Exercise details — All lines below between the line with "Click the pencil icon beside Edit" and the line with "Task: Open Firefox hamburger application menu", including both, must be copied exactly, and the pictures must be omitted.

Top of Listed records

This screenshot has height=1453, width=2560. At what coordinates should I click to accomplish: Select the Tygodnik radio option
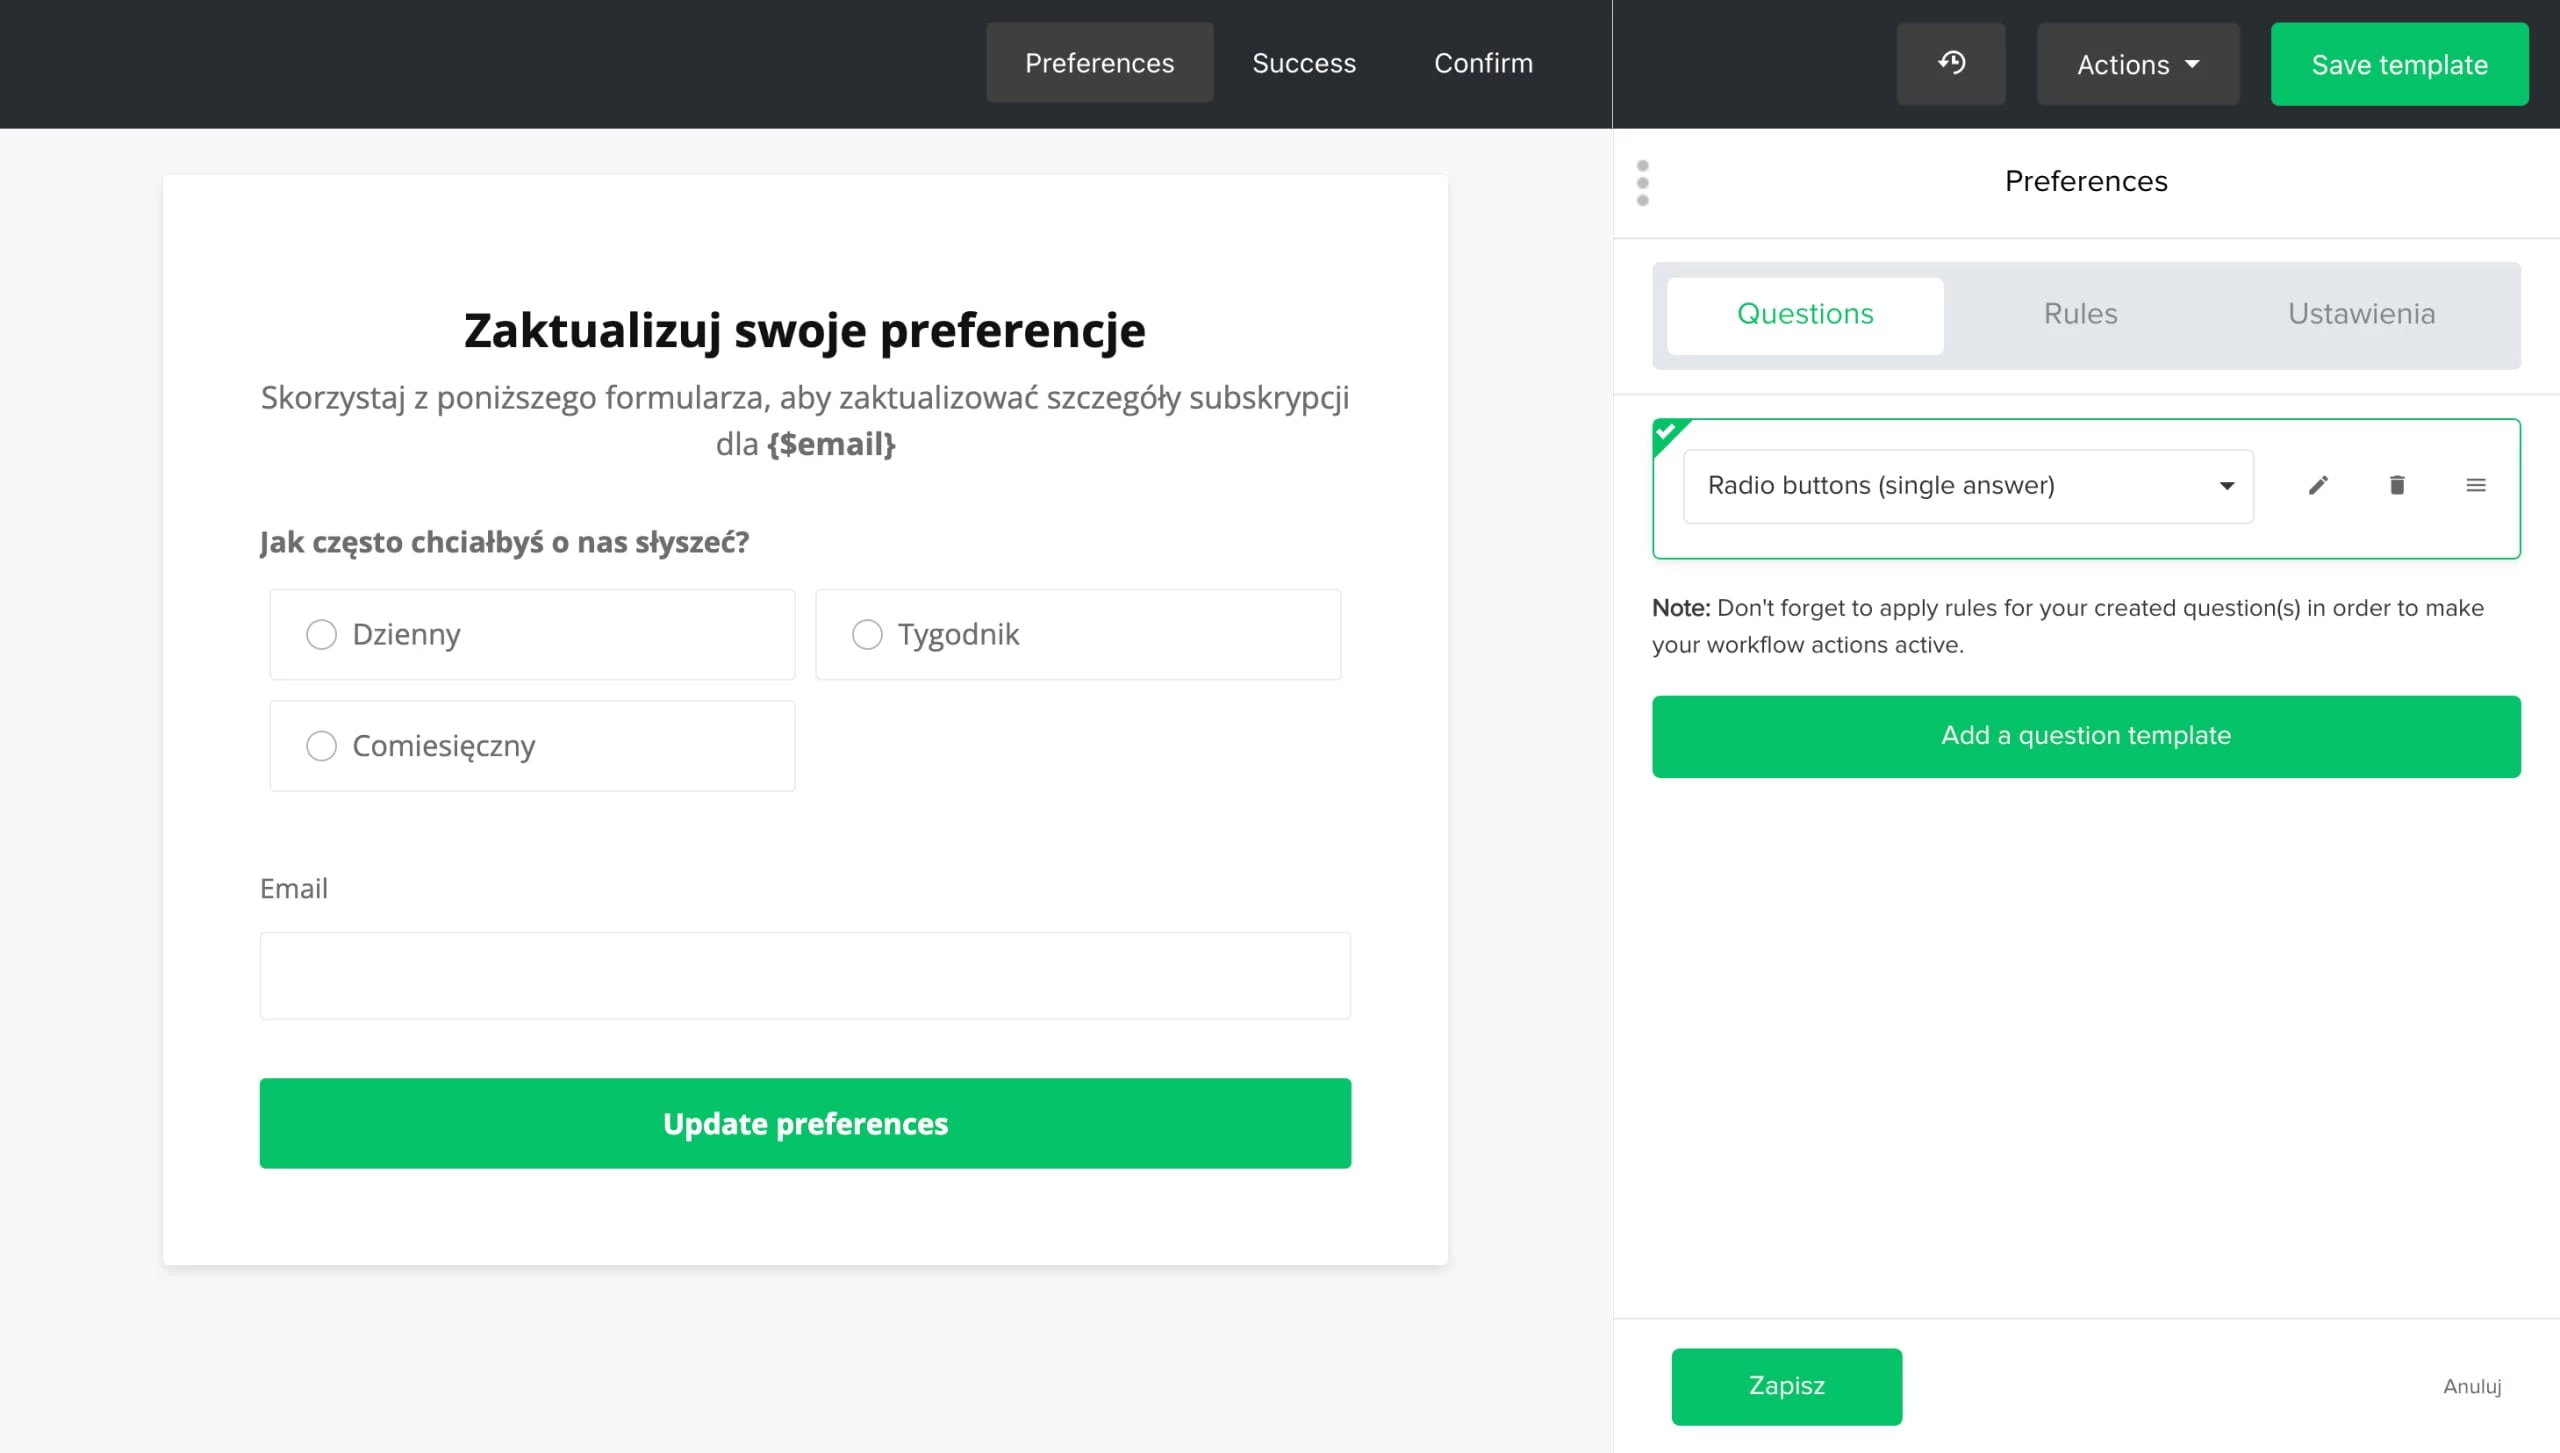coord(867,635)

Bottom of Listed records
Top of Listed records

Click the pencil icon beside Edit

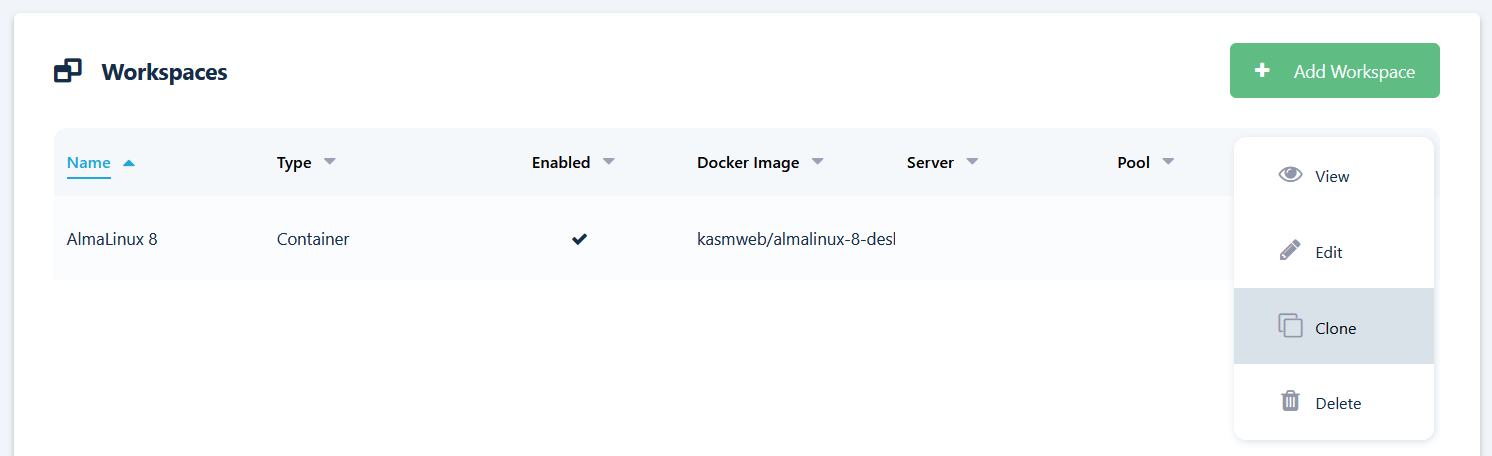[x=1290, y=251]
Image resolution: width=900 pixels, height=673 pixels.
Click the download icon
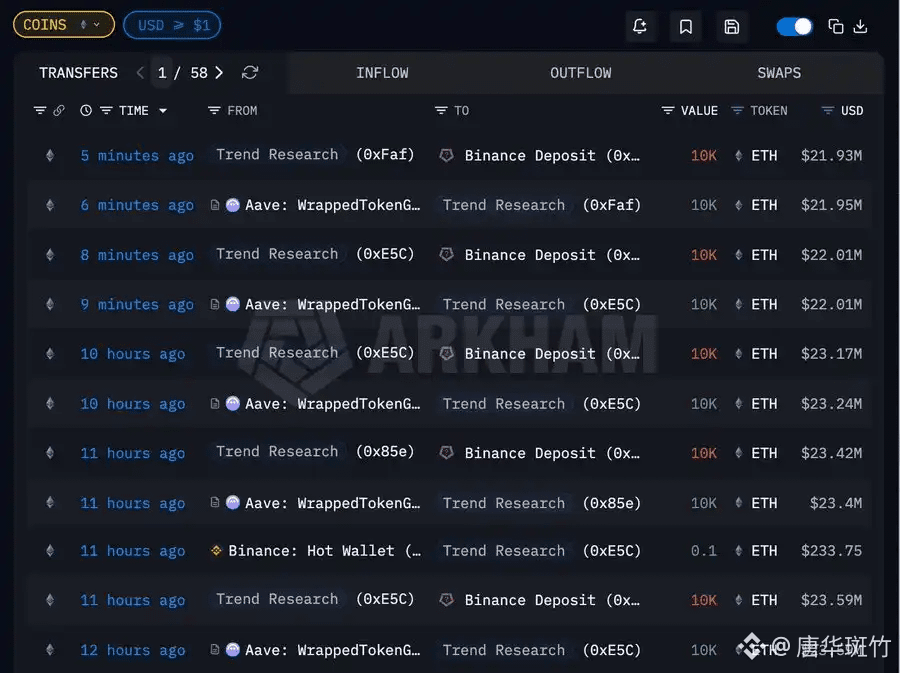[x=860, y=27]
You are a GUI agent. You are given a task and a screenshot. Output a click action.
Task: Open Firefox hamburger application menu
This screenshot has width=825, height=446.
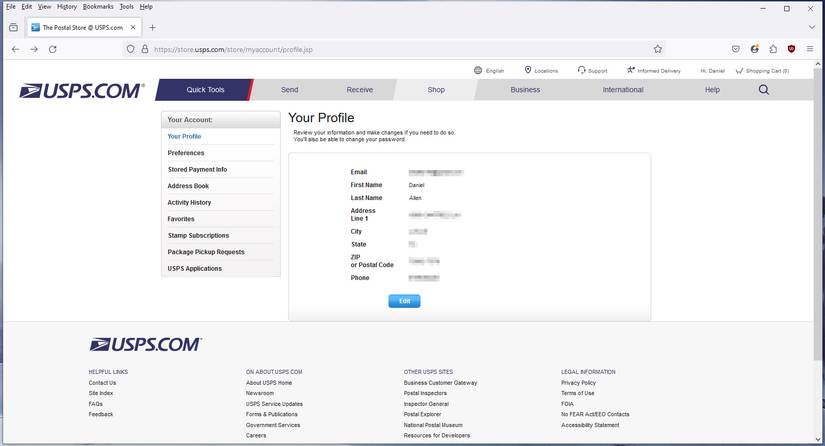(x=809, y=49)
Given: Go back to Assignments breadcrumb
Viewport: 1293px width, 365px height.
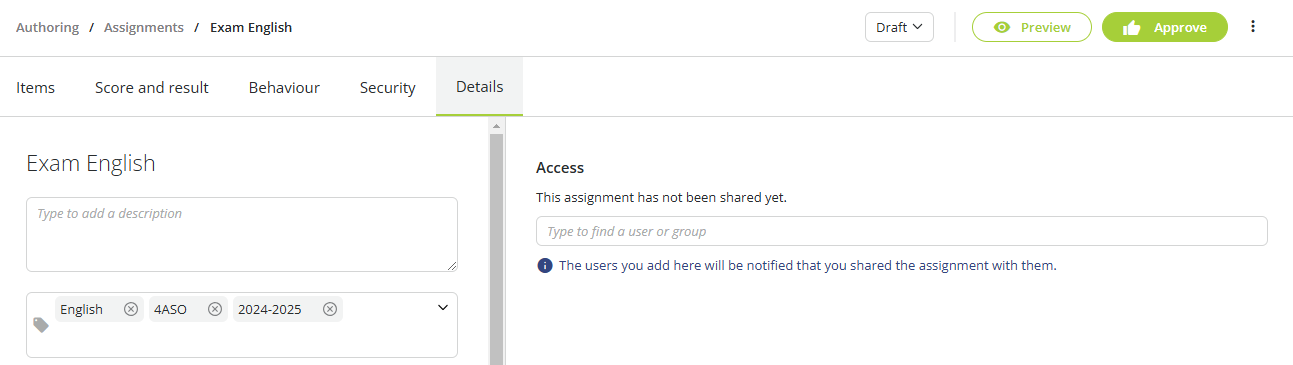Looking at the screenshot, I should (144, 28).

Bottom of Listed records

Output —
Click the pencil icon beside Edit

[x=1290, y=251]
Image resolution: width=900 pixels, height=673 pixels.
Click the download icon
[x=860, y=27]
You are a GUI agent. You are given a task and a screenshot. Output a click action.
Task: Open Firefox hamburger application menu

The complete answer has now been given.